Yesterday, Professor Steve Field, the former RCGP chairman, said: "Rates of uptake are shockingly low.

"It was ill-advised not to have the public awareness campaign on seasonal flu jab uptake that we usually have because we knew that the public and healthcare professionals were likely to become complacent after last year's swine flu pandemic wasn't the serious attack on the country that we thought it could be."

Health chiefs in the region have issued urgent appeals for people in at-risk groups to get vaccinated.

Jeremy Wight, Sheffield's director for public health, said: "I would particularly urge mums-to-be to make sure they have their flu jab to protect themselves and their unborn babies as swine flu can lead to serious complications in pregnant women. The vaccine is safe throughout pregnancy and can protect newborn babies up to about four to six months from birth."

Charlotte Procter, 26, from Stannington, Sheffield, who is expecting her first child, overcame initial misgivings to have the vaccination on Monday.

"I've seen things in the news recently that made me realise it is safer to get the vaccine," she said.

"I've also heard some horror stories from other pregnant people who I have been talking who have known pregnant ladies with swine flu who nearly died and their babies have had to be delivered early. That's not worth the risk."

Judith Hooper, director of public health in Kirklees, said: "The number of cases of flu in Kirklees is not unusual for this time of year, but I strongly recommend people who may be at risk of further complications to visit their local GP as soon as possible to get vaccinated against seasonal flu. The effects of flu should not be underestimated."

The family of a pregnant woman left fighting for her life with swine flu said yesterday she had regained consciousness.

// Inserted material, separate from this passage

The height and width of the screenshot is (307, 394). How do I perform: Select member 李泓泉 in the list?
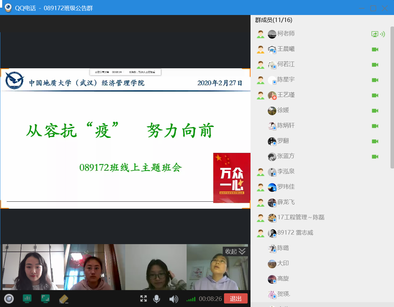[x=286, y=172]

Mother-of-four Fallon Devaney, 25, of Kirk Hallam, Derbyshire, has now been moved out of intensive care at the Queen's Medical Centre in Nottingham.

Parents of a critically-ill baby diagnosed with swine flu have claimed they had earlier been sent home from a hospital with indigestion medicine.

Five-week-old Harvey Flanagan, from Stockport, was allegedly twice sent home from the town's Stepping Hill Hospital before his parents later opted to take him to nearby Tameside Hospital when he "turned blue".

The youngster was transferred to Royal Manchester Children's Hospital last Friday and remains on a life support machine.

Mr Flanagan said: "It breaks my heart to say this but if we weren't persistent I don't think Harvey would be here now."